__PASSAGE__:
=== Begin Enclosure ===

The ability to repair tissue is
essential for the survival of an organism. It involves the restoration of
tissue architecture and tissue function after injury. Two processes can take
place in the injured tissue: regeneration (to maintain function) or healing.
Tissue regeneration occurs through
the proliferation of cells that retain the ability to divide, or replacement by
tissue stem cells.
Wound healing occurs through the
formation of connective (fibrous) tissue that provides architectural stability
so that the altered tissue is able to function.
For example, the skin, which acts
as a barrier essential to maintaining the body's integrity, is at the forefront
of the response to environmental aggression. The initial scar response consists
of the formation of tissue to compensate for the loss of substance and restore
its barrier function. However, when the inflammation persists, a pathological
scar response takes place, leading to the development of fibrous tissue: this
is the process of fibrosis1.

=== End Enclosure ===

__DATA EXCERPTS__:
=== Begin Enclosure ===

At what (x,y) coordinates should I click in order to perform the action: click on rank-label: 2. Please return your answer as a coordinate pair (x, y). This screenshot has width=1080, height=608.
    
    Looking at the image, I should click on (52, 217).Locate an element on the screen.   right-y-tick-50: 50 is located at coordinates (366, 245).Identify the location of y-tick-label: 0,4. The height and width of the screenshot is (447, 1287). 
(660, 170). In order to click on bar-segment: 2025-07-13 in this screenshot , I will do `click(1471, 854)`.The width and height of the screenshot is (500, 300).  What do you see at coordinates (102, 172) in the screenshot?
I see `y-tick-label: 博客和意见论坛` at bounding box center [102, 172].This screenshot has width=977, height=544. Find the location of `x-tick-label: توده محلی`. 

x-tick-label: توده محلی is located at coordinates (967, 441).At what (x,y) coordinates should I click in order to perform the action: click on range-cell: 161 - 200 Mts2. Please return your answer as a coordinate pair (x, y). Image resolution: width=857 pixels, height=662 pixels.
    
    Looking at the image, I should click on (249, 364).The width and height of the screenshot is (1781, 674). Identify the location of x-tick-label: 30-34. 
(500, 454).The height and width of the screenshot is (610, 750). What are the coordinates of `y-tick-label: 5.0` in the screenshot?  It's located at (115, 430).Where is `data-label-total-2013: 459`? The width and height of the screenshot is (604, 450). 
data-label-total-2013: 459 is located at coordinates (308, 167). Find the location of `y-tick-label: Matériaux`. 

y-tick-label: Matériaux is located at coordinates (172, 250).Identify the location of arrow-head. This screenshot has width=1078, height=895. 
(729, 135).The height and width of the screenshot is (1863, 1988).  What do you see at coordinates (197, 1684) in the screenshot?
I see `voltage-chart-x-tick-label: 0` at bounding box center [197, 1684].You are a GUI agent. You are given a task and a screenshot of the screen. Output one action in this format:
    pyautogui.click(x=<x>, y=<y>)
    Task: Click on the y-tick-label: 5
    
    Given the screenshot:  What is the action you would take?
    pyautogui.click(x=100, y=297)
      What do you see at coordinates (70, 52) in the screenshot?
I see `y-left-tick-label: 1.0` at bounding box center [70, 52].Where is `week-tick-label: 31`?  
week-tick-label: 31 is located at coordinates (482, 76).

=== End Enclosure ===

__ACTIVITIES__:
1. Rewrite the passage on tissue repair from the words that begin "Wound healing occurs" and stop after "process of fibrosis1.", with "scar response" replaced by "repair response" throughout.
2. Continue the passage on tissue repair from its last sentence.

__PER-TASK ANSWERS__:
1.
Wound healing occurs through the
formation of connective (fibrous) tissue that provides architectural stability
so that the altered tissue is able to function.
For example, the skin, which acts
as a barrier essential to maintaining the body's integrity, is at the forefront
of the response to environmental aggression. The initial repair response consists
of the formation of tissue to compensate for the loss of substance and restore
its barrier function. However, when the inflammation persists, a pathological
repair response takes place, leading to the development of fibrous tissue: this
is the process of fibrosis1.

2.
Skin lesions mostly result in
fibrotic scars, but may in some cases give rise to a beneficial regenerative
repair response.
As part of an international
collaboration, researchers from the LRTS laboratory (IRCM) have characterized
the cellular and molecular events regulating the balance between fibrotic repair
and tissue regeneration and have identified a key player in this balance:
macrophages.
This study is based on the use of a
mouse model mimicking the repair process following a skin injury. The
researchers showed the importance of macrophages2 during the early stages of
tissue repair and that their persistence over time in the skin wound was
directly linked to a fibrotic process.
In addition, macrophages present
late in the skin wound phagocyte and degrade an inhibitor (SFRP4) of a major
metabolic pathway, the Wnt pathway. This leads to chronic activation of this
pathway and consequently to skin fibrosis. The suppression of phagocytosis is
sufficient to reverse the balance between fibrosis and skin regeneration. This
mechanism would thus be a new pathway to target for the repair of skin
fibrosis. In addition, this study showed that elements involved in the
reconstruction of the damaged environment (such as fibronectin) could be key
mediators in the mechanism of triggered phagocytosis.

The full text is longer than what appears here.